Do Dogs Go to Heaven? Saying Goodbye to Our Good Little Cockapoo Blondie

    Seeking Christ

    On April 16, 2026 by Reading Time: 3 minutes

    “What shall we wrap her in?” I asked my oldest daughter, Joy. “It’s too hot for a fuzzy blanket. Do you have an extra twin sheet in your room?” 

    “Yes, I think so,” she said through tears, our eyes locked.

    “And it can’t be a fitted sheet. We can’t have that elastic in the edges. It must be a straight sheet.” 

    She nodded in agreement and went upstairs to see what she could find.

    Blondie, our beloved cockapoo of fifteen years, lay listless in my youngest daughter’s lap, between her brother and her fiancé. After digging a small grave in the backyard at the perfect spot we had picked out, the three of them were hot and sweaty.
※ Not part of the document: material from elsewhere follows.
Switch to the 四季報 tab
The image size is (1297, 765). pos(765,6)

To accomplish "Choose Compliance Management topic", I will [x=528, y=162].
    Hours earlier, I had scheduled an appointment with Lap of Love, an in-home euthanasia service. I hate death and didn’t wish to rush it along, but our good little dog had cancer and had quit eating and drinking. 

    “Oh, this is perfect,” I declared when Joy returned with a straight twin sheet, a lovely white cotton one covered in vines with dainty leaves in various shades of green. 

    Blondie lay in my lap when the veterinarian came. All three of my children sat close, each with a hand on our beloved dog. My husband, soon-to-be son-in-law, and dad filled the remaining space in the living room. “Blondie’s a good girl,” I repeated over and over through a stream of tears pouring down my flsushed cheeks—Blondie always wagged her tail when I said these words, even when she was lying down with her eyes shut, which always delighted the children and me. But in these last hours of life, she had lost the power to move.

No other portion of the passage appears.